Stunned, giddy, elated. Legend Press has published an exciting roster of authors over the years, and it’s been a pleasure to work with my editor, Lauren Parsons. When we met up in London, I was delighted to hear that she’d been intrigued by the setting and gripped straightaway by the storyline. Music to a fledgling author’s ears!

Can you tell us a bit about your debut novel and the inspiration behind it?

The Shadow Bird is about a psychiatrist who must overcome her troubled past to uncover the truth about a patient locked up for a brutal crime.

A few months after Erin Cartwright leaves London to take up a role at a private clinic in upstate New York, she reluctantly agrees to evaluate the case of man who murdered his mother and sisters at the age of seventeen. Found not guilty by reason of insanity and held in a maximum-security psychiatric facility for twenty-seven years, Timothy Stern is finally eligible for release. After learning the crime occurred in the same village she spent summers as a child, Erin is on the verge of refusing the case, when a startling discovery triggers memories she’d rather keep locked away, and a suspicion that the wrong man is behind bars.

I have always been fascinated by the notion of identity: where it comes from, how we define it, and if it’s possible for someone to change their inner identity by creating a new, outer one to show the world. The inspiration for The Shadow Bird began with a single image: a psychiatrist sitting at the bedside of a teenaged girl in the pre-dawn darkness. While the snow piles up outside, she listens to her patient breathe, hoping she’ll wake up.

That image kept coming back to me at odd times of the day. Who are they, and what is their story? When Erin began telling me about her life, and how she came to inhabit two different identities, that’s when the story arc began to take shape. Although The Shadow Bird went through a number of iterations and drafts over time, that first image, and the first sentence, has never changed. That sentence became the engine of the story, and the starting point of Erin’s journey into her own past.

What does a typical writing day look like for you?

Emily Dickenson’s line of poetry, I started Early – Took my Dog, perfectly encapsulates my writing day. Early in the morning, during that foggy state between waking and sleeping, has always been the best time for me to write. After making a cup of tea in the pre-dawn darkness, I head straight for my desk and begin writing down the scenes I’d imagined in my head the previous day while walking my dog. The puzzled look on my dog’s face, as he tries to make sense of the dialogue I often voice aloud, is priceless…

If you could only pass on one piece of advice to aspiring authors what would it be?

Don’t be afraid to write a terrible first draft. I typically spend a great deal of time imagining the story in my head, but until it’s written down, it isn’t a novel. Treading the path from imagination to words on the page is hard.

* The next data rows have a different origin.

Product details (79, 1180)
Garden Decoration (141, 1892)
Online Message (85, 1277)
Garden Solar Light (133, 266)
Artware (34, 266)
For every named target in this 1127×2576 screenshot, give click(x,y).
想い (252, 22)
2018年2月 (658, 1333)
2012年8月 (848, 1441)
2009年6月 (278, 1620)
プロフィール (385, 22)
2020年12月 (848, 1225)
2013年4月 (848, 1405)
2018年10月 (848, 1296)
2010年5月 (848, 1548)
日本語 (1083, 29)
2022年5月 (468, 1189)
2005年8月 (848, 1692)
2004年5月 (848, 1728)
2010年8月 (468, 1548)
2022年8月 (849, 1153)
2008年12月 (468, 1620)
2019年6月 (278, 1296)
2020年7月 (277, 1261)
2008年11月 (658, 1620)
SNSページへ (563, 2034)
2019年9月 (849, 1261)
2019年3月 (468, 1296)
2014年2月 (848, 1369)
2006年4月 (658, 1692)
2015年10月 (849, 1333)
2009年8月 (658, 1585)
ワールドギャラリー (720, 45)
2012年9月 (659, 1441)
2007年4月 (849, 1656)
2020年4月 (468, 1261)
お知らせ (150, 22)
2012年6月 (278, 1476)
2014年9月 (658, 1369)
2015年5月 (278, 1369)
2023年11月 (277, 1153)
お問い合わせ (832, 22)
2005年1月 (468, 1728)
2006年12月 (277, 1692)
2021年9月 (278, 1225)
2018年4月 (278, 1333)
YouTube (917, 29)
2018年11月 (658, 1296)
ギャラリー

Especially when that beautiful butterfly of a story in your head seems to go ‘splat’ – to use Ann Patchett’s metaphor – once it hits the page. But writing a (terrible) first draft is an important bridge from initial spark to something you can edit. While writing The Shadow Bird, rather than deal with the empty page (and that smashed butterfly), I became so fixated on getting things right, I ended up rewriting early sections again and again, instead of writing to the end. When I gave myself permission to write a really bad initial draft, I wrote the first draft of my follow-up book (terrible, yes, but now I had something to work with) in three months.

Finally, what’s next for your writing journey?

Legend Press acquired The Shadow Bird as part of a two-book deal, so I’m working on the second book now. Set in an isolated psychiatric clinic in the Swiss Alps, The Double (forthcoming in July 2021), is about a doctor who must resort to unorthodox methods to reveal the dark secrets a patient is harbouring: a celebrated neuroscientist and Cambridge don, who nearly kills a man in a fit of rage, and may not be the person he claims to be.